● Objective
Reproduce every one of the items below word for word, leaving the pictures out of your answer.

[Data for locating visible targets]
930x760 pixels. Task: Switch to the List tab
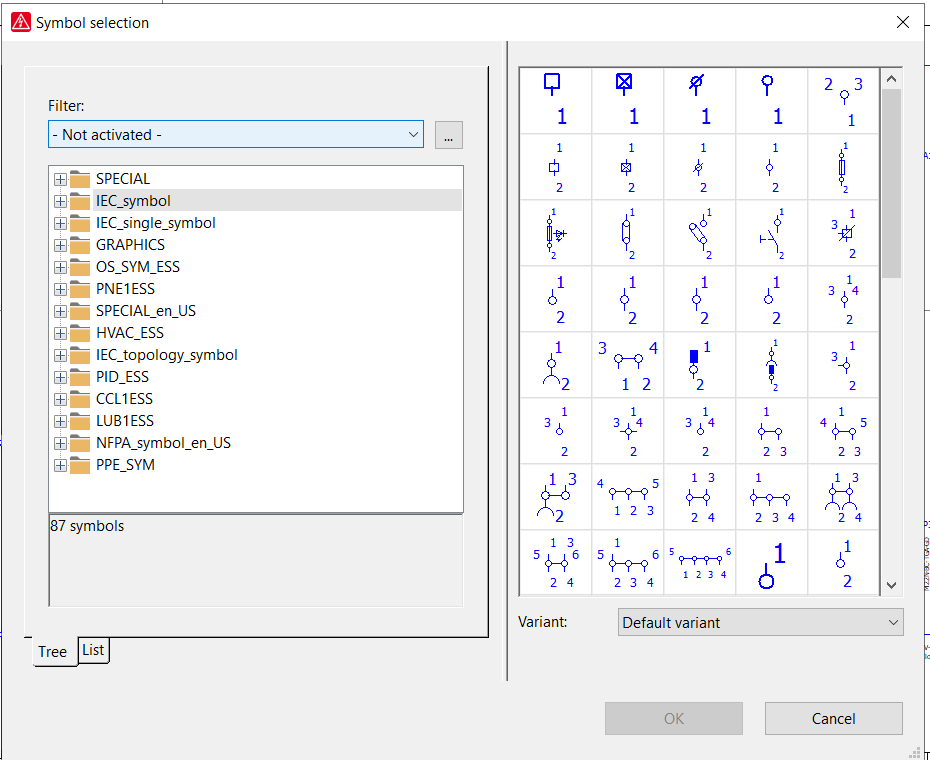coord(93,650)
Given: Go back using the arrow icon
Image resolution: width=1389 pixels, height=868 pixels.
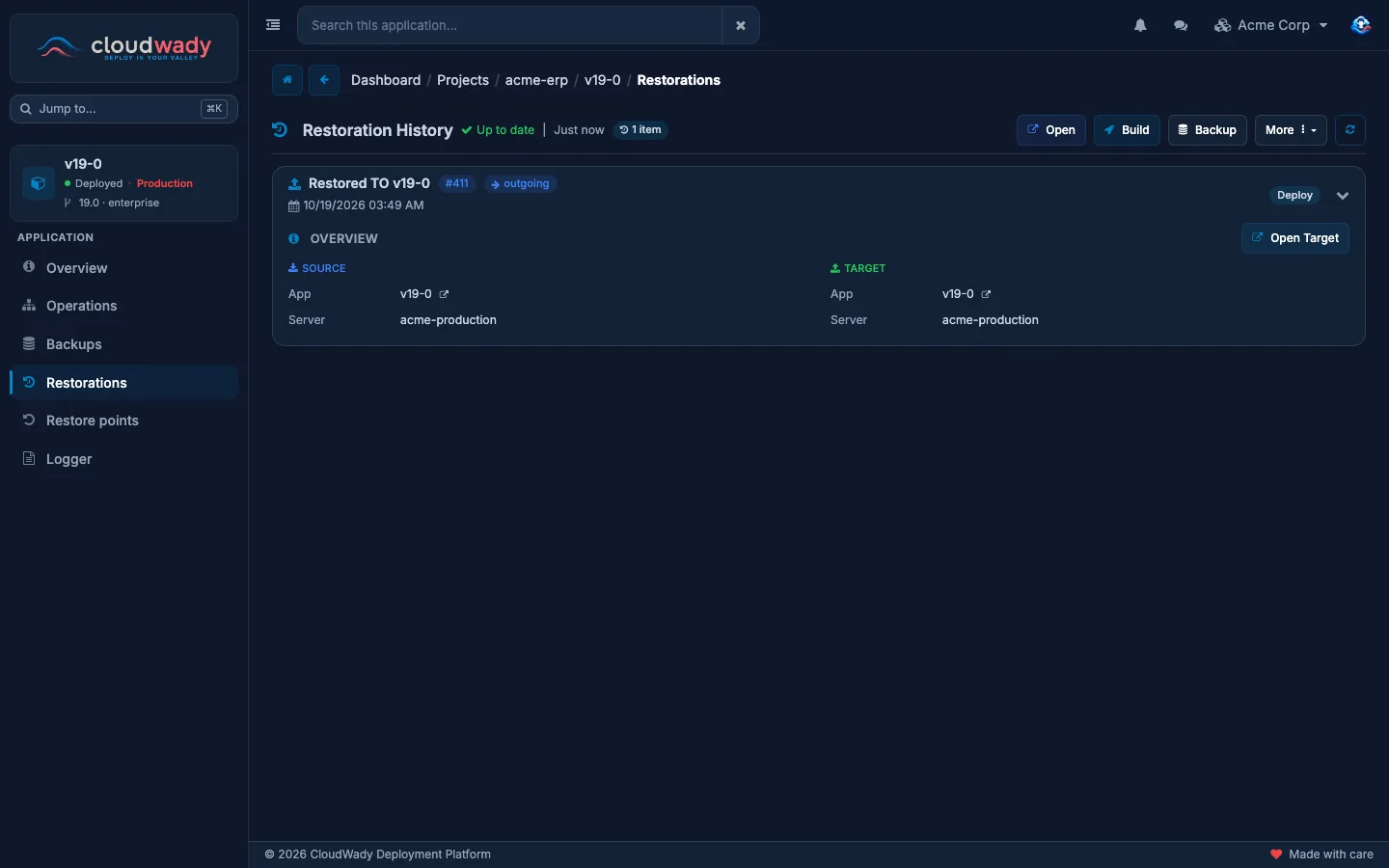Looking at the screenshot, I should coord(324,80).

● Task output
930x760 pixels. Task: Switch to the List tab
coord(93,650)
Given: Go back using the arrow icon
Image resolution: width=1389 pixels, height=868 pixels.
Looking at the screenshot, I should coord(324,80).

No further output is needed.